Strona:PL Józef Ignacy Kraszewski-Chore dusze tom II 164.jpeg

Z Wikiźródeł, wolnej biblioteki
Ta strona została uwierzytelniona.

nic nie mówił, wykrzywiały się sarkazmem. Słynął z dowcipu, uganiano się za nim, bo wiedziano że jest bardzo bogaty, a czekały go większe jeszcze spadki. Ojciec mój cały rozgorzał tą myślą, aby mnie wydać za niego. Zaproszony w sąsiedztwo moich rodziców przez dalekich swych krewnych, zabawił kilka tygodni na Podolu i najjawniéj począł się starać o mnie.
„Im bliżéj go poznawałam, tém większy strach i wstręt obudzał we mnie. Nawet uczucie gwałtowne, jakie mi okazywał, miało w sobie cóś groźnego. Lecz ojciec ani chciał słuchać, gdy matka starała się przemawiać za mną. Kazano mi iść za hrabiego, który się oświadczył zbyt pośpiesznie, bez namysłu.
„Ojciec nietylko nakazywał, ale zaklinał mnie i prosił, abym wyszła za niego; musiałam mu być posłuszną. Do wszystkich nieprzyjemnych wrażeń, które mnie od niego odstręczały, dodać muszę i to, że z rodzicami memi obchodził się tak, jakby czuć dawał że łaskę im czyni, biorąc ich córkę.

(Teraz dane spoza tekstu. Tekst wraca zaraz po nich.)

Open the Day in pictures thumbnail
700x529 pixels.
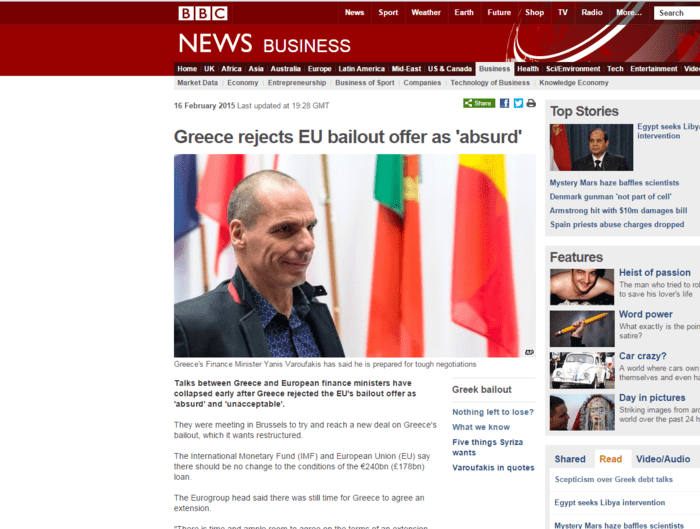click(582, 412)
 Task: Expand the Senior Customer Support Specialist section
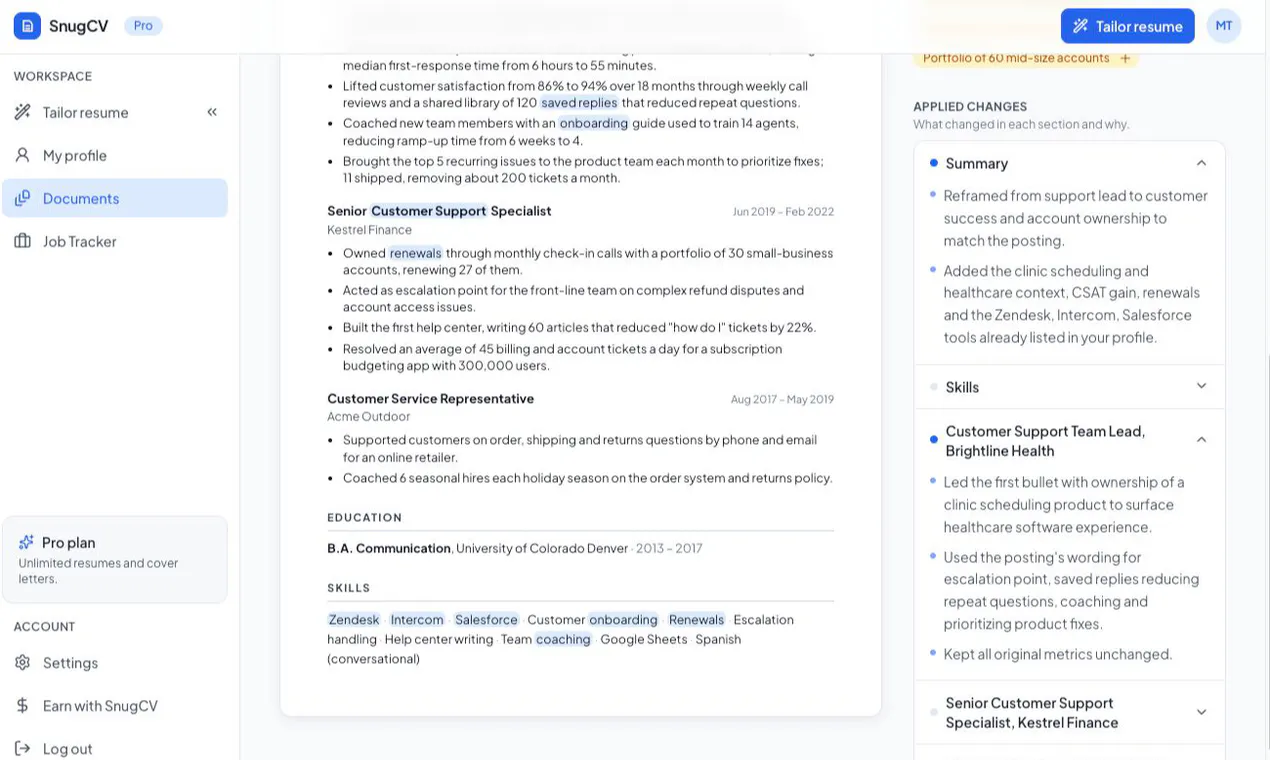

„Ślub odbył się prawie prywatnie, z pośpiechem jakimś, który mi przytomność odebrał. Tegoż samego wieczora pojechaliśmy na Wołyń. Mogę powiedziéć że od piérwszego dnia po ślubie rozpoczęła się walka między nami, w któréj ja, niedoświadczona, słaba, niepewna siebie, musiałam być zwyciężoną.